### DIRECTIONS FOR THIS TASK
Could the entries below be reproduced exactly, with the images removed?
:: MATERIAL SUPPLIED
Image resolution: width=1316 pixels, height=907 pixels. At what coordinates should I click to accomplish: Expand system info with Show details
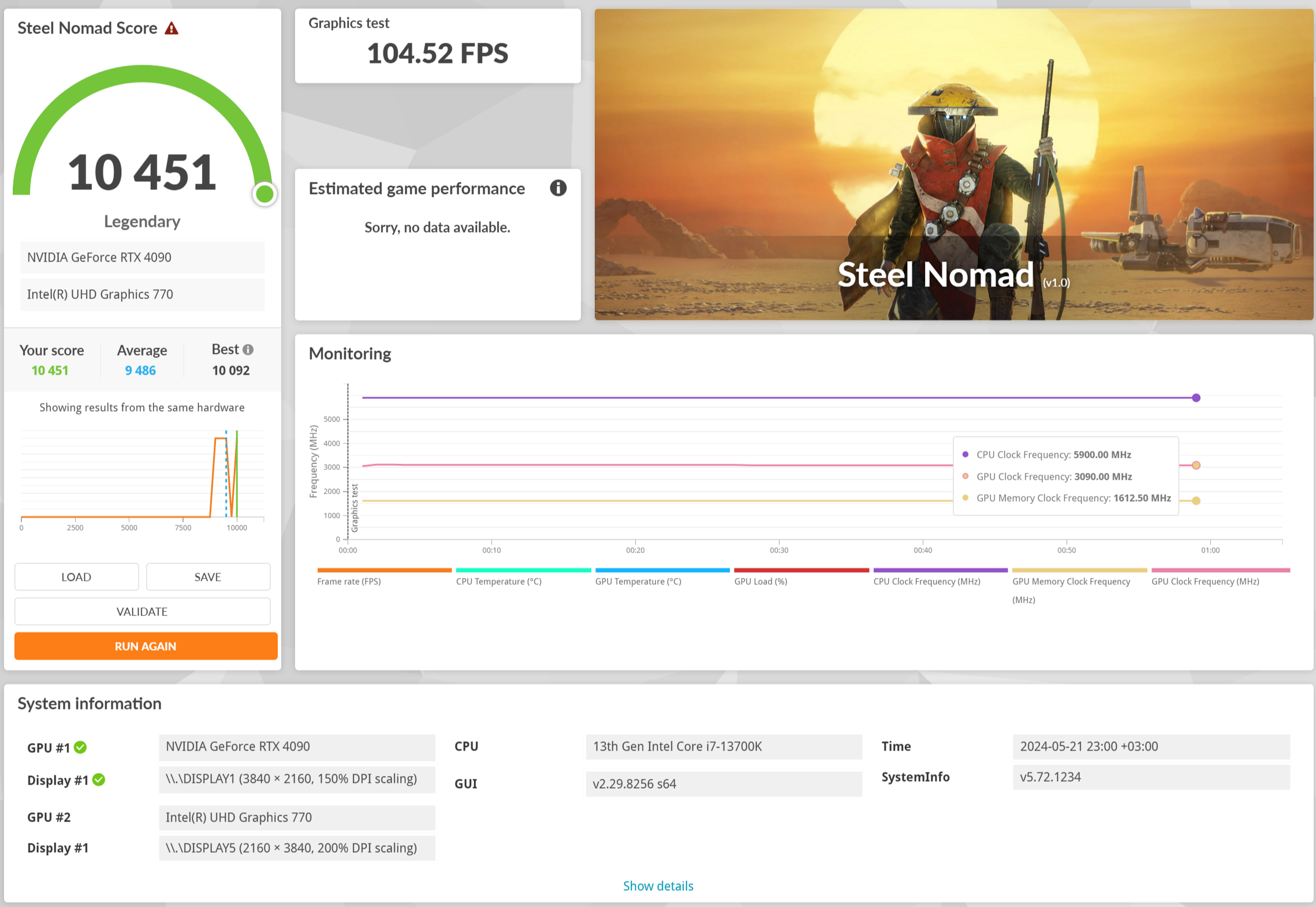click(658, 886)
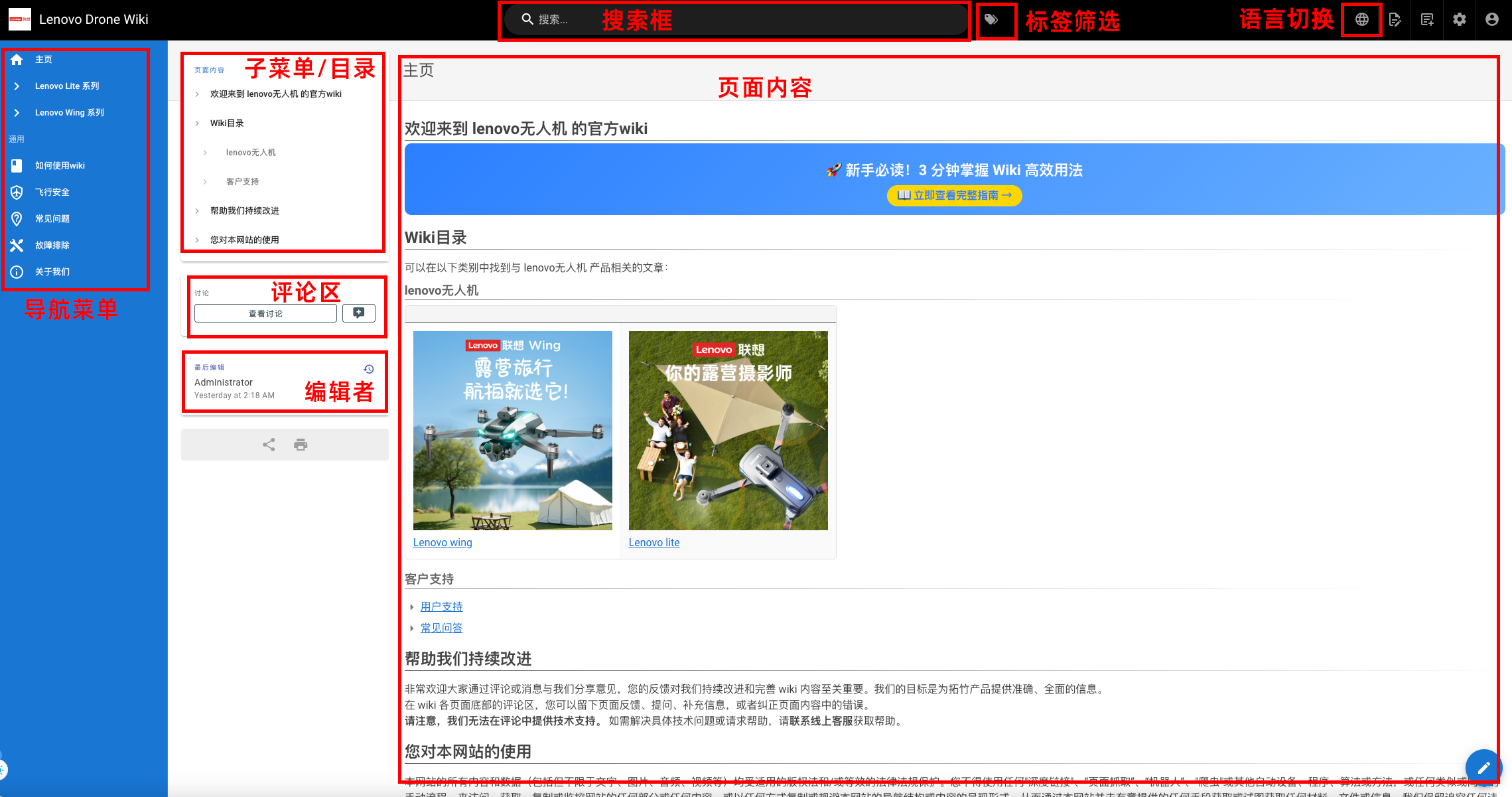Click the tags filter icon
This screenshot has width=1512, height=797.
click(991, 20)

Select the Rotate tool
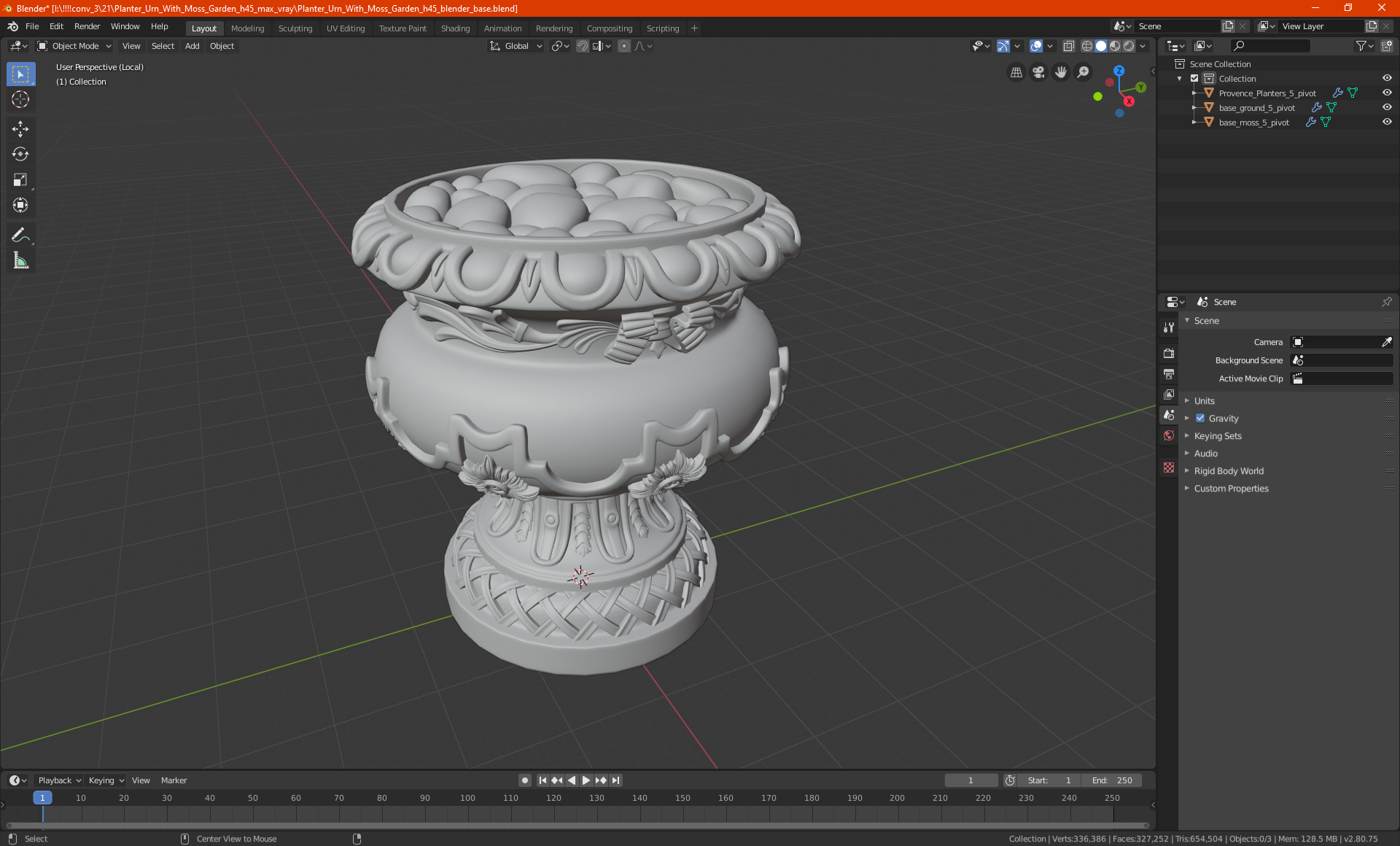tap(20, 155)
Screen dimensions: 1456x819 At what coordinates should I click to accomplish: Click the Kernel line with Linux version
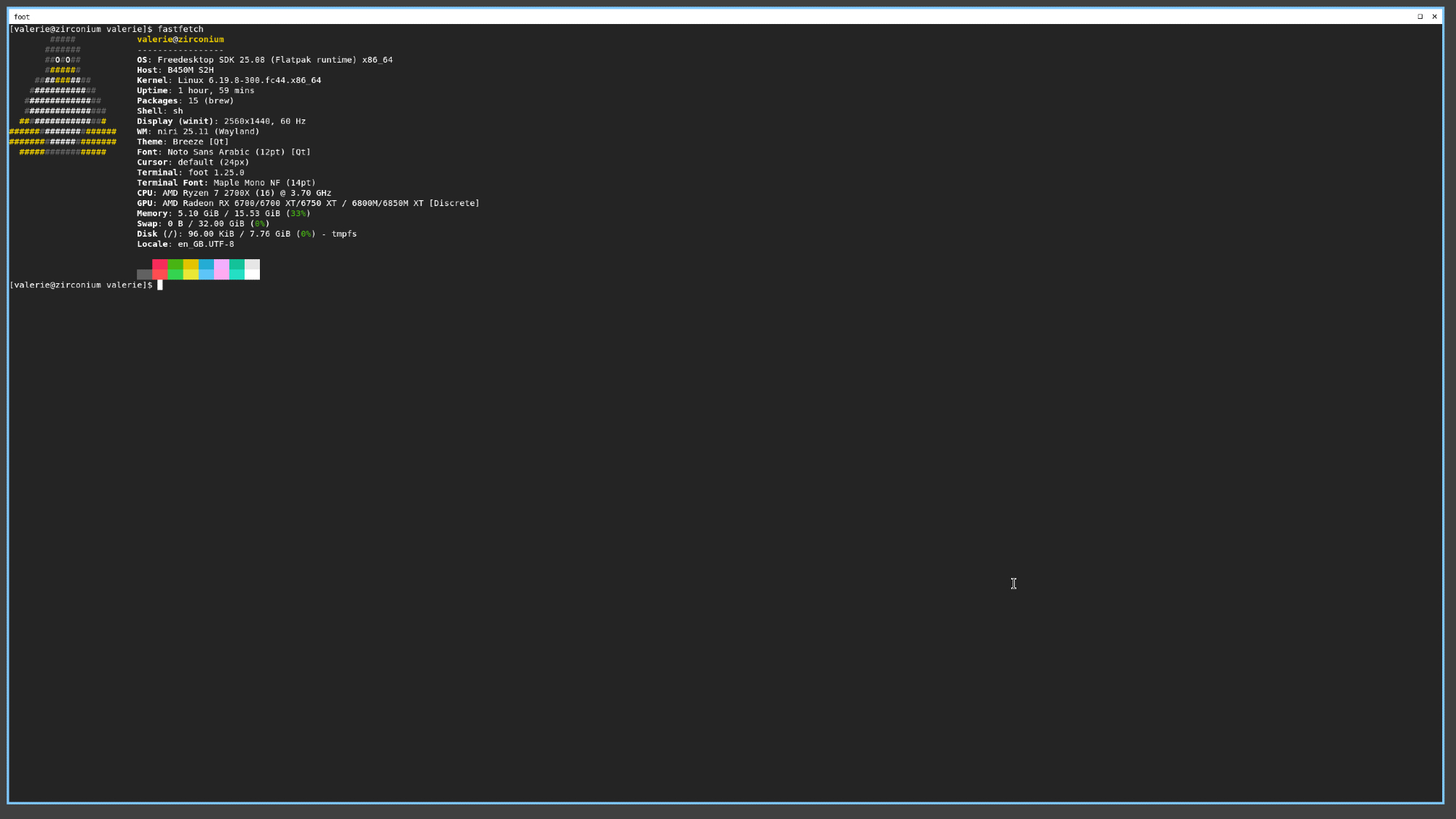tap(229, 80)
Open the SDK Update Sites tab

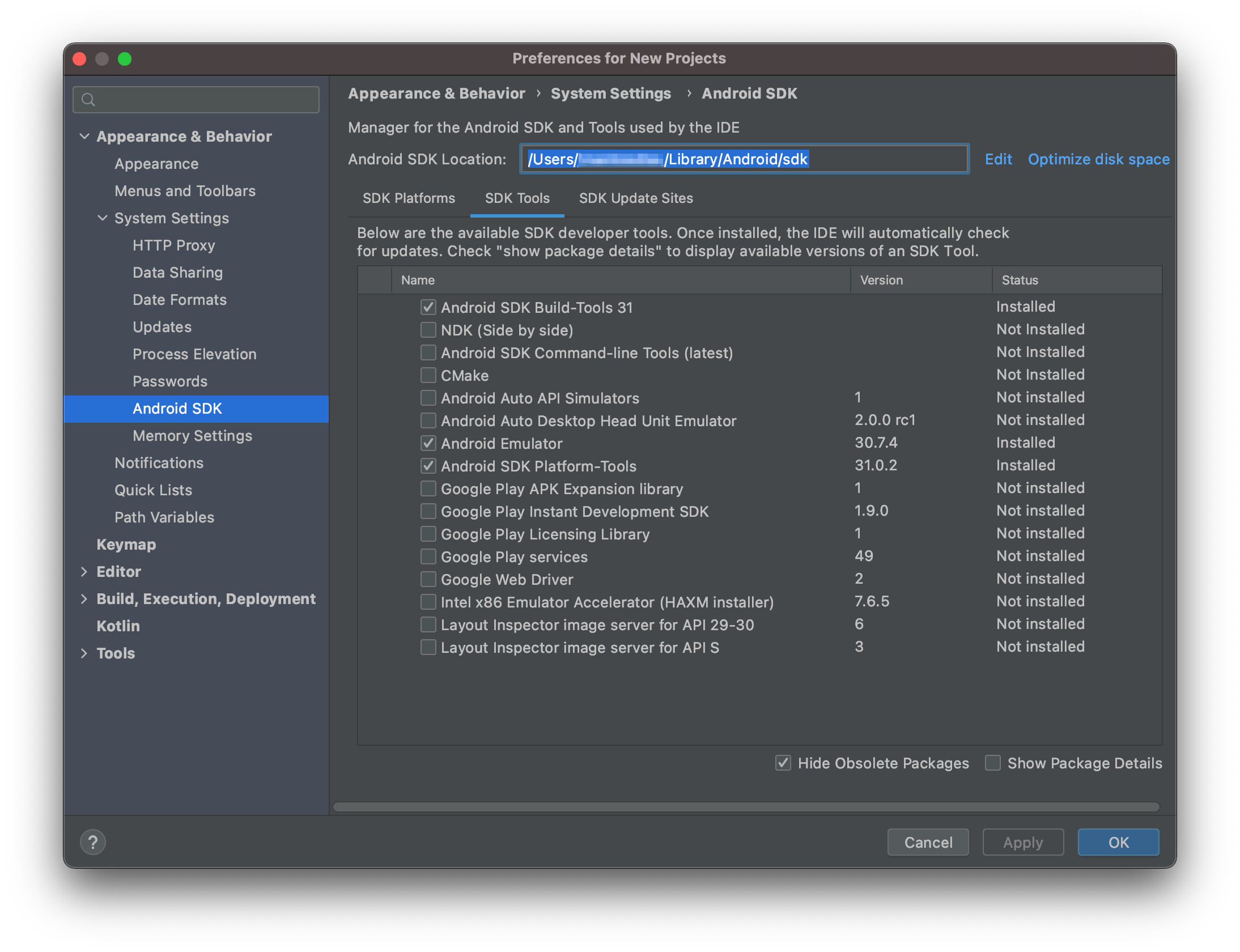click(636, 198)
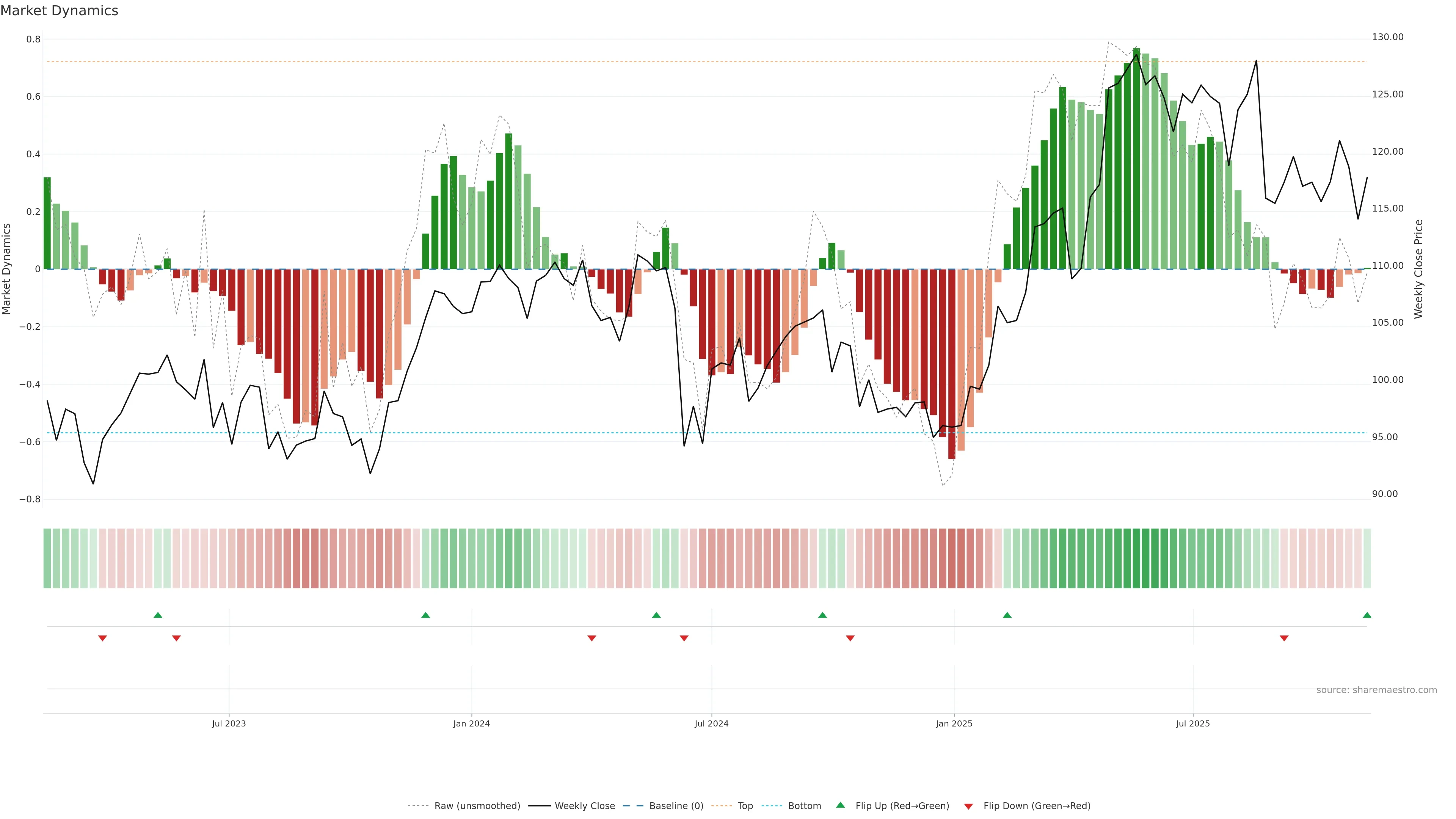This screenshot has height=819, width=1456.
Task: Click the Market Dynamics chart title
Action: 60,11
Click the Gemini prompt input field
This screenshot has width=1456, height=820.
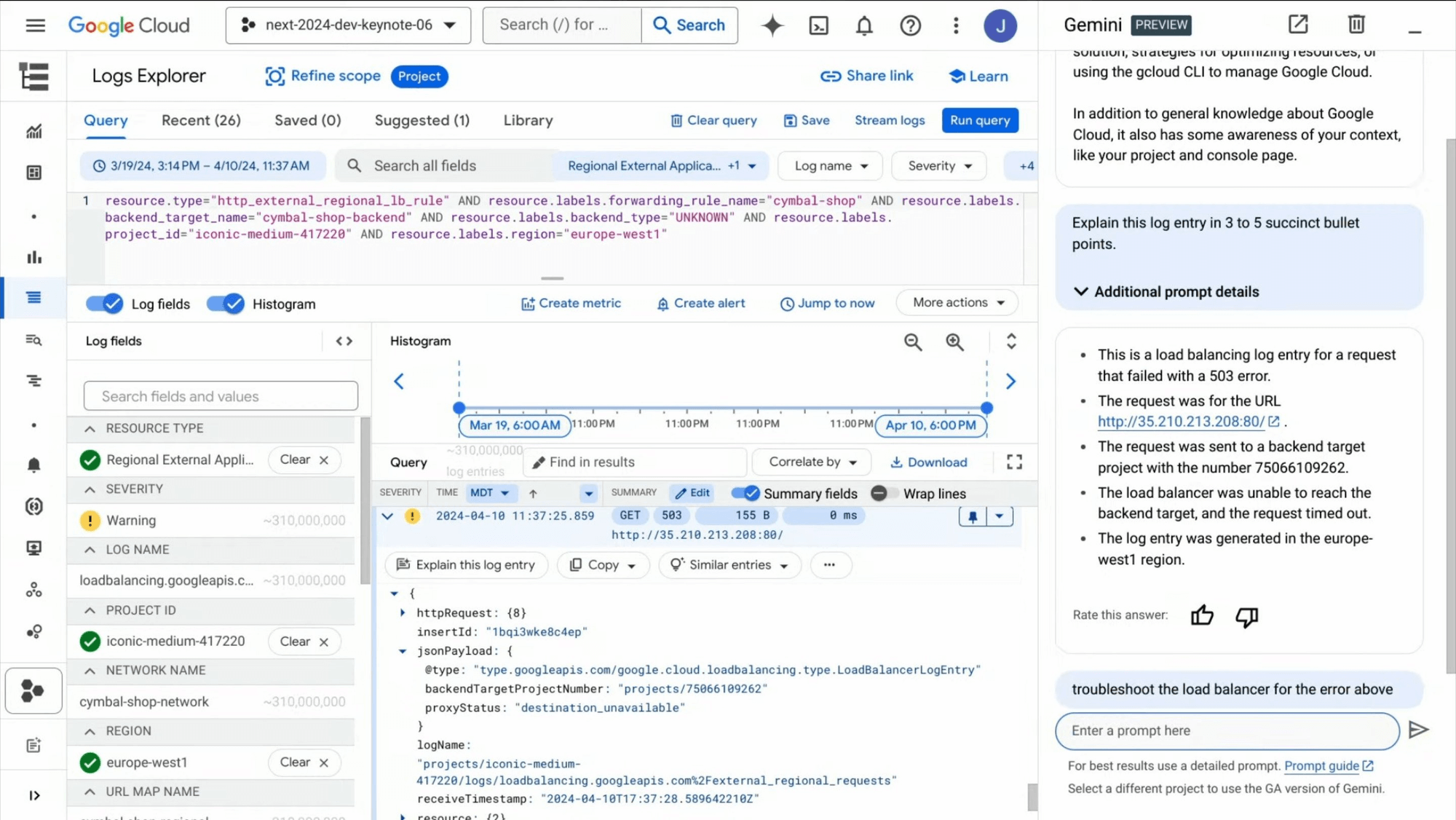point(1227,730)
::::
### WRITTEN SOLUTION
Image resolution: width=1316 pixels, height=907 pixels. At what coordinates should I click to accomplish: Expand system info with Show details
click(658, 886)
Click the tags filter icon
This screenshot has width=1512, height=797.
click(991, 20)

Select the Rotate tool
tap(20, 155)
Screen dimensions: 1456x819 At what coordinates should I click to accomplish: Click the Kernel line with Linux version
tap(229, 80)
Open the SDK Update Sites tab

click(636, 198)
This screenshot has height=819, width=1456.
Task: Click the Market Dynamics chart title
Action: 60,11
Click the Gemini prompt input field
This screenshot has width=1456, height=820.
point(1227,730)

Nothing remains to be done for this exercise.